Il consigliere provinciale del Movimento 5 stelle ribatte colpo su colpo. "Intollerabili le bugie che l'associazione dice sul mio conto. Secondo loro avrei 'un atteggiamento pregiudizievole', condito da comportamenti all'insegna della 'sgarbatezza istituzionale' perché avrei esortato il presidente della Provincia di Trento a non ricevere i loro rappresentanti.

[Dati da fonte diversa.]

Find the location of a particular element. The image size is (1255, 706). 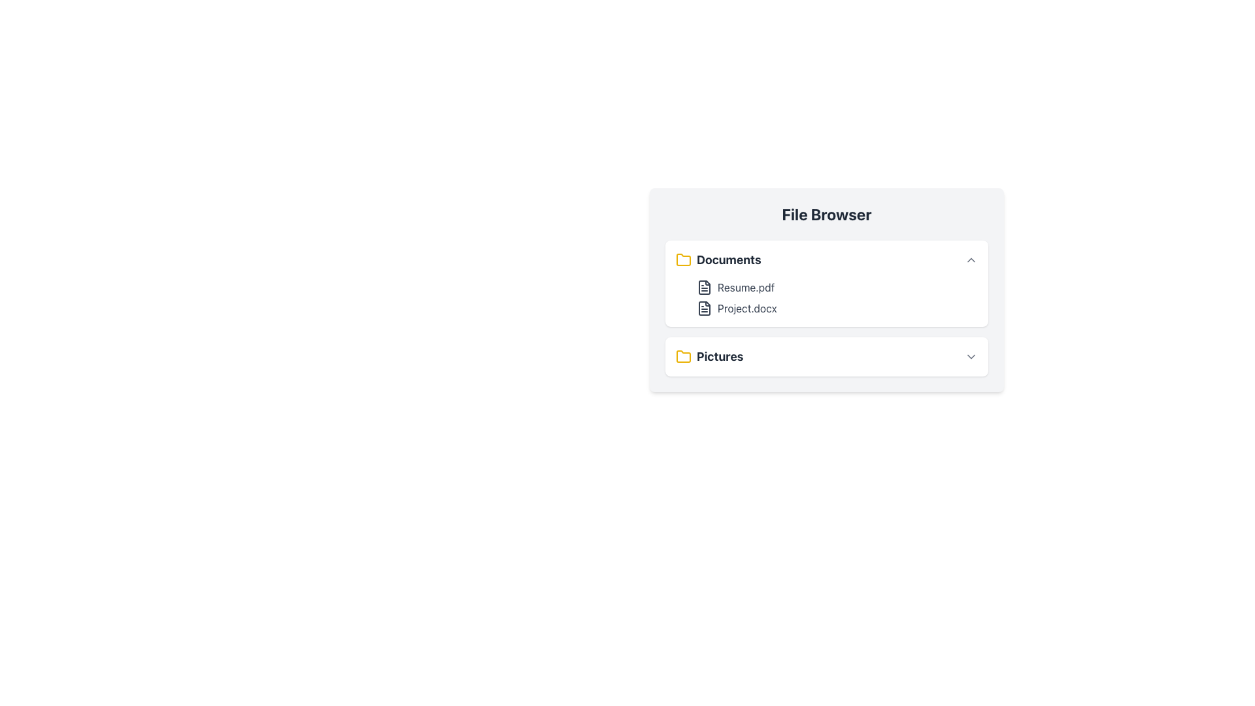

text label 'Documents' which is formatted in bold and large font style, located in the 'File Browser' interface next to a yellow folder icon is located at coordinates (728, 260). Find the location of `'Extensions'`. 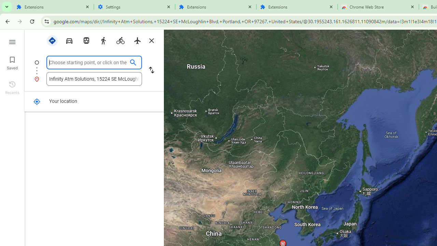

'Extensions' is located at coordinates (297, 7).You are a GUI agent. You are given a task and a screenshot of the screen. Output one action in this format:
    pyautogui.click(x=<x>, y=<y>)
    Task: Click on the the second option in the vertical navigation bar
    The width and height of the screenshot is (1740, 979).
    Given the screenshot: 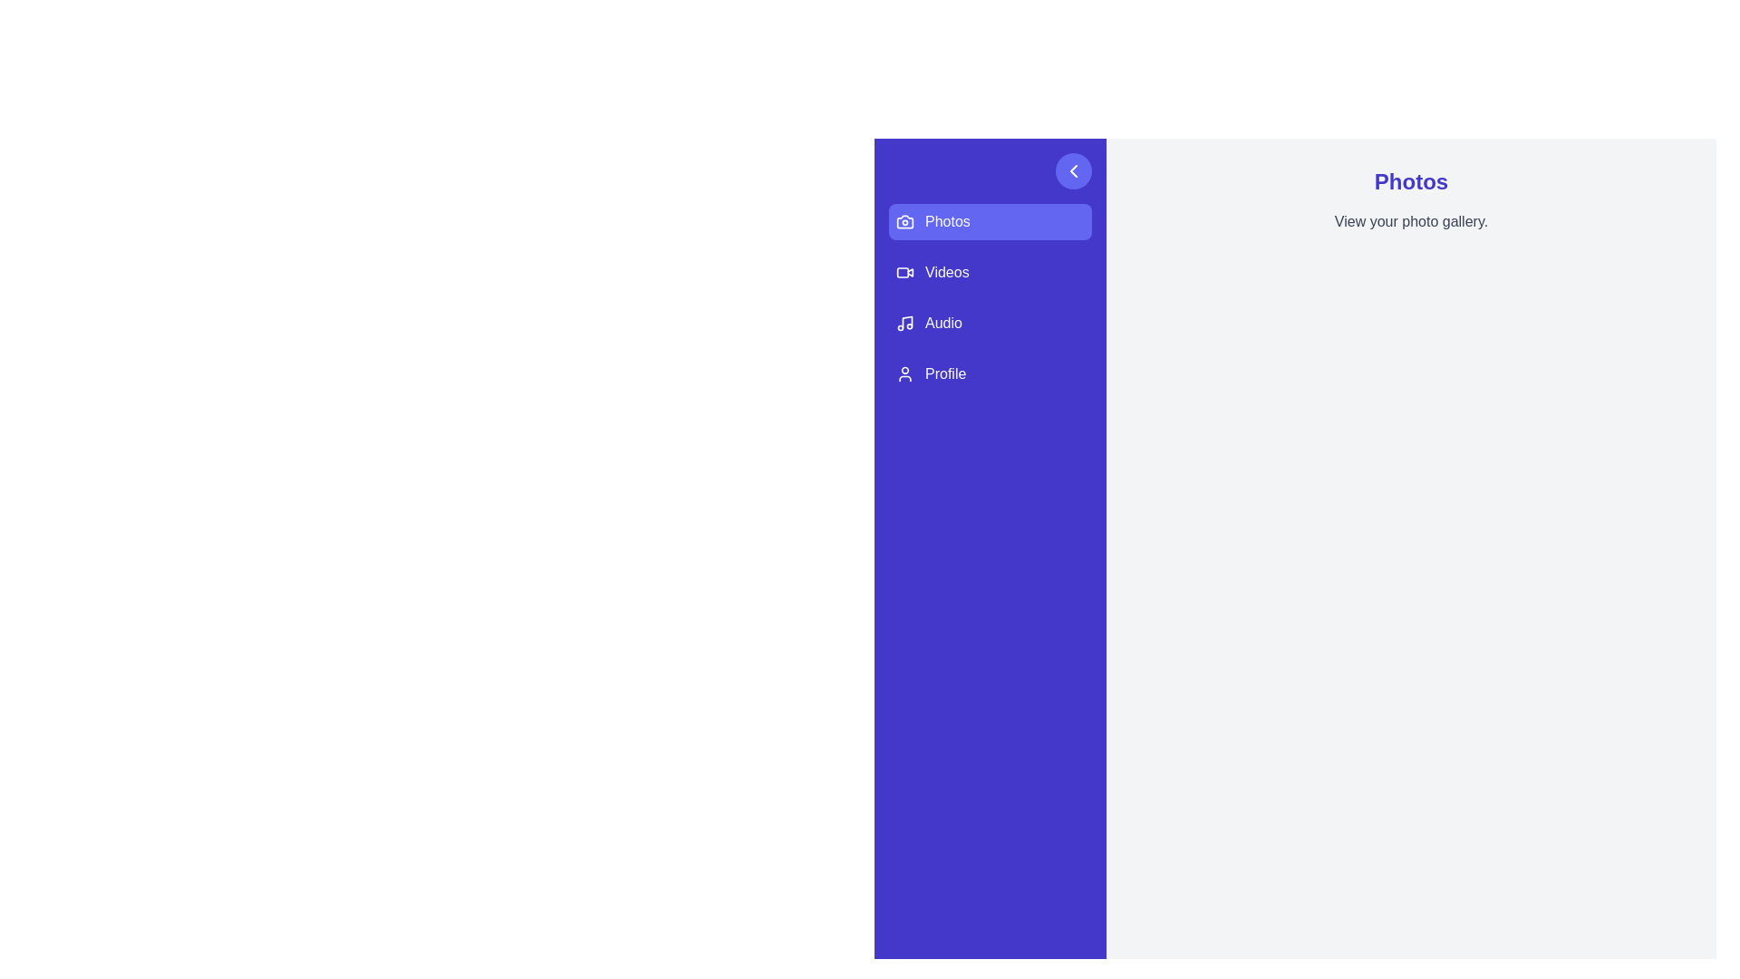 What is the action you would take?
    pyautogui.click(x=990, y=272)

Niente di più falso: ho chiesto che Fugatti chiarisca se desidera incontrare Sapar, così come di rendere nota la posizione sua e della Lega in merito alle richieste di questa realtà".

 

La richiesta è se piazza Dante intenda fermare l'entrata in vigore della legge provinciale che impone la rimozione delle slot machines dagli esercizi commerciali posizionati nelle vicinanze di luoghi sensibili, come scuole o chiese. "Da parte mia - conclude Marini - non c'è quindi stata alcuna richiesta di negare un incontro alla delegazione di Sapar, ma c''è semplicemente la sacrosanta volontà di chiedere e ottenere chiarezza su una posizione politica di un presidente e di una maggioranza rispetto a un tema di grande rilievo sociale. L'unica cosa che conta per questa associazione è la tutela degli interessi di chi si arricchisce con le slot, cioè quanto di più lontano si possa immaginare dall'interesse collettivo da loro impropriamente evocato. Mi sembra che non facciano nessuno scrupolo per conseguire questo obiettivo".